When a subset of the markers are associated to genes having a known orthologous relationship with the genes of a completely sequenced genome, then it is possible to take advantage of the order of the orthologous genes in the sequenced genome (reference order) for the purpose of mapping a genome of interest. The rationale for this is that closely related organisms differ by a small number of chromosomal rearrangements, in comparison to the number of genes they have in common, and have therefore long conserved chromosomal segments. The comparative mapping approach in CARTHAGENE extends its traditional maximum multipoint likelihood criterion by incorporating a non-uniform prior distribution on the possible orders.
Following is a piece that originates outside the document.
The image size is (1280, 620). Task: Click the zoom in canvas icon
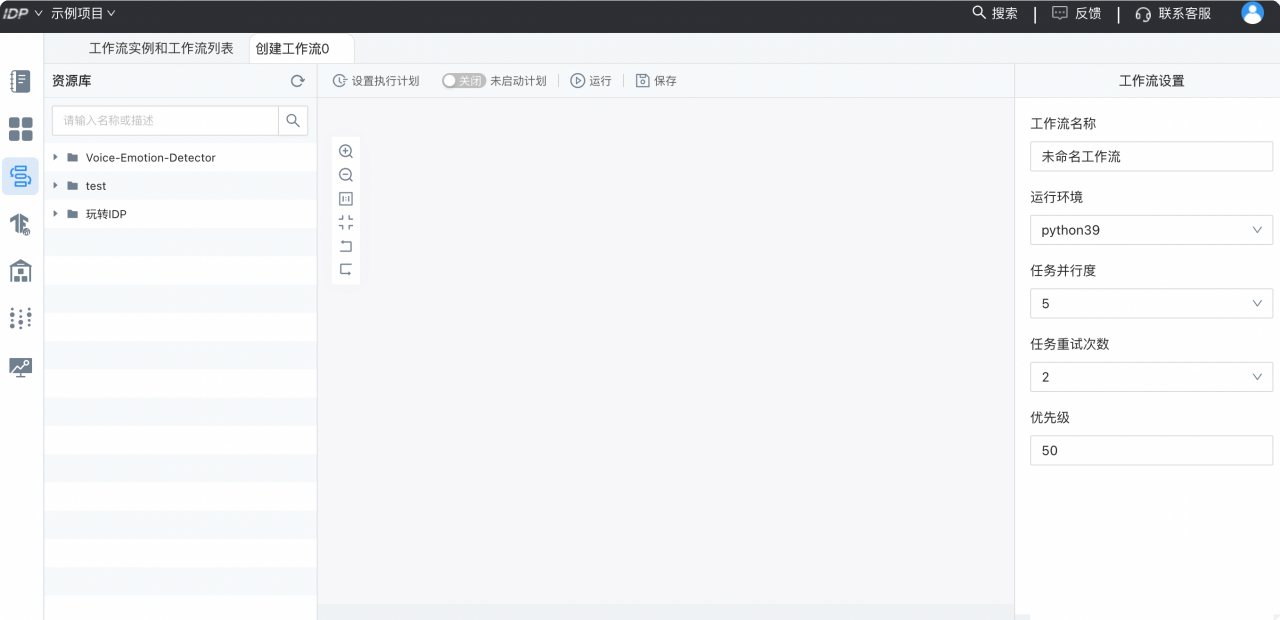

The a priori probability of an order is a function of its evolutionary distance to a given reference order. The number of breakpoints between an order and the reference order is used as a measure of the evolutionary distance. This number of breakpoints is the number of adjacent markers in an order which are not adjacent in the reference order.
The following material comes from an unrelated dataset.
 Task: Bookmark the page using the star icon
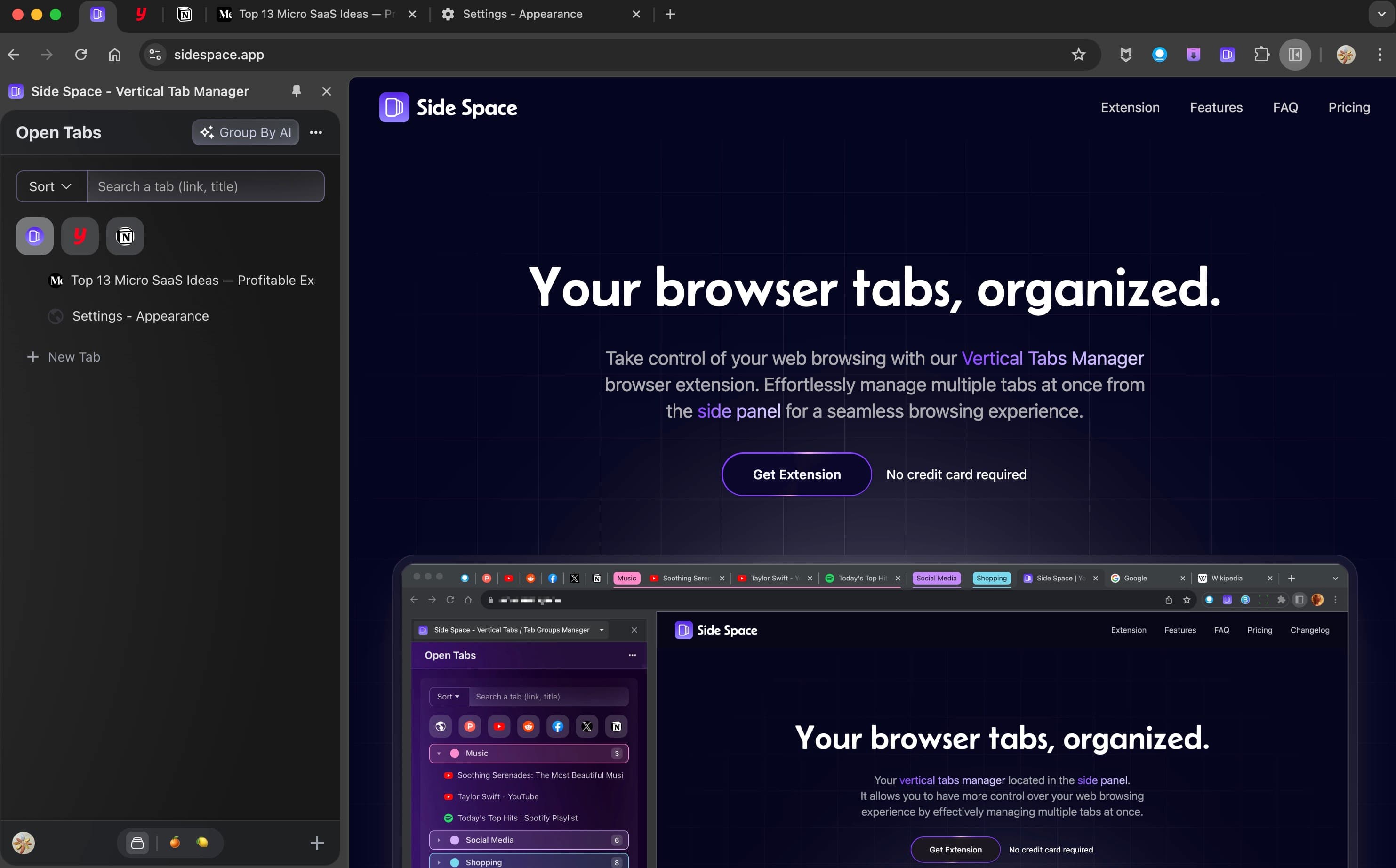click(1078, 55)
CARTHAGENE proposes two approaches for maximizing this new comparative mapping criterion. The first approach replaces the traditional criterion by the comparative mapping criterion, and then the usual CARTHAGENE commands can be used to build a first map and to improve it. The second approach finds a set of maps, and then chooses the best map inside this set. See the paragraph below for an explanation. The first approach should be used if the number of selected markers is small enough (lower than one hundred) or if the number of known orthologous relationships is close to the number of selected markers and the number of missing data is limited (in this case the linear approximation of the comparative mapping criterion to the Traveling Salesperson Problem works well). Otherwise, the second approach is recommended. Both approaches are independent.
|
In Figure 2.1 Left, all the possible marker orderings are represented by several concentric circles, each circle corresponding to the set of orders having a fixed number of breakpoints to the reference order. Intuitively, the a priori probability of finding the true order having a particular number of breakpoints is reversely proportional to the number of possible orders at this number of breakpoints. For a fixed number of breakpoints, the optimal order is the one which has the maximum multipoint likelihood taken into account the biological dataset only. In order to find the best order given a biological dataset and a reference order, the comparative mapping approach first search for all the optimal orders at every number of breakpoints. These orders are represented in the figure by a set of points on a straight line segment delimited by the reference order (zero breakpoint) and the order which maximizes the traditional mapping criterion (here, five breakpoints). This set of optimal orders defines the so-called Pareto frontier2.4. The order which maximizes the criterion of the comparative mapping approach is chosen among the Pareto frontier. In Figure 2.1 Right, the two criteria for the different orders in the Pareto frontier are shown. In this example, taken from mouse chromosome 1 using the human genome as a reference order, the best map has 7 breakpoints compared to the 41 breakpoints found by the traditional approach based on a biological dataset only. For this example, the true map has 6 breakpoints.